#### Task data

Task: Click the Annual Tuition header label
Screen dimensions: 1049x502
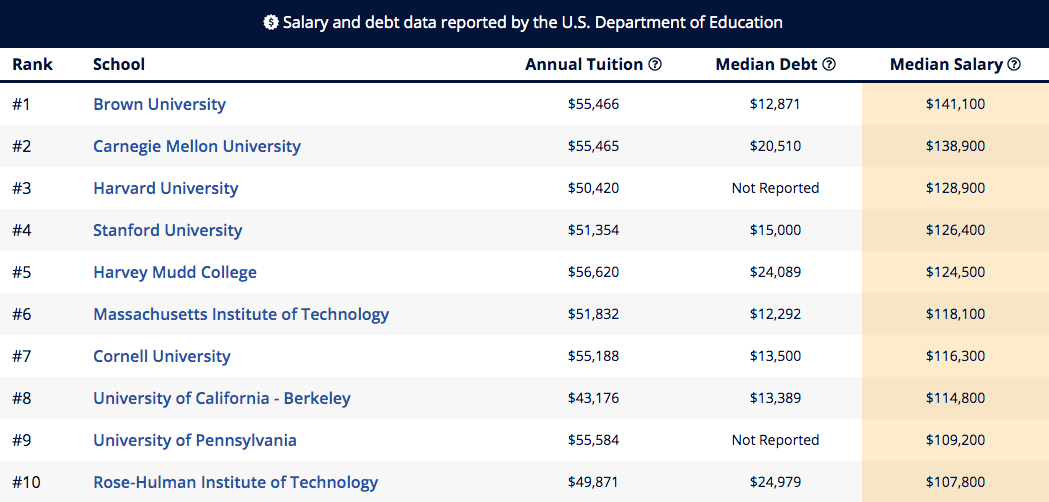Action: (x=584, y=64)
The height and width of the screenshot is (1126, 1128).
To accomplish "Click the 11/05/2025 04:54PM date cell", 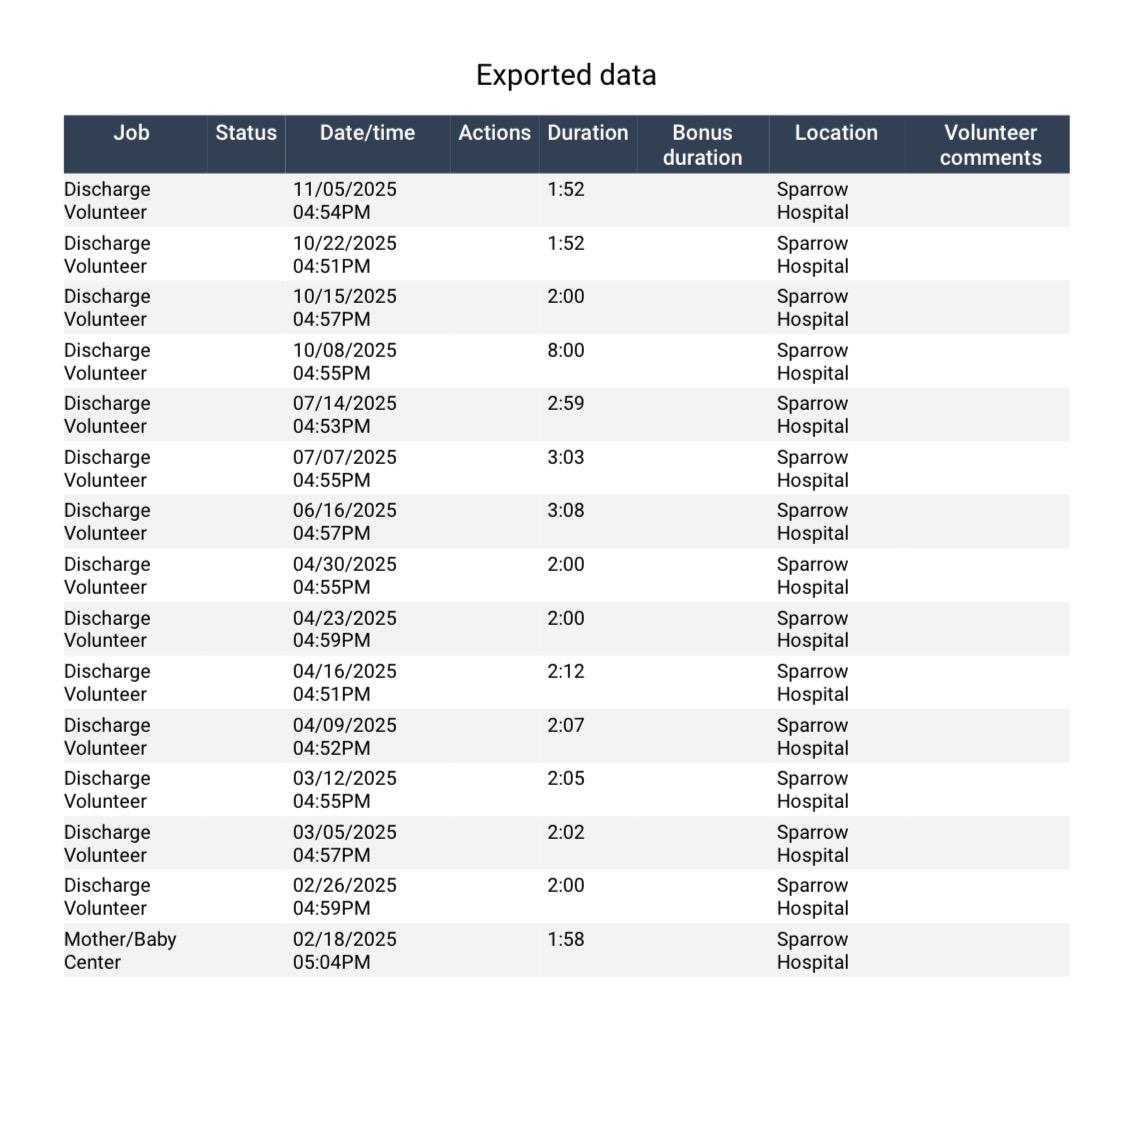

#### Problem requirements
Rewrite the lines of all the records above as a numbered list, skipping any blank lines and leaving the pictures out.

#### Result of this exercise
1. Task: Click the Annual Tuition header label
2. Screen dimensions: 1049x502
3. Action: (x=584, y=64)
4. The height and width of the screenshot is (1126, 1128).
5. To accomplish "Click the 11/05/2025 04:54PM date cell", 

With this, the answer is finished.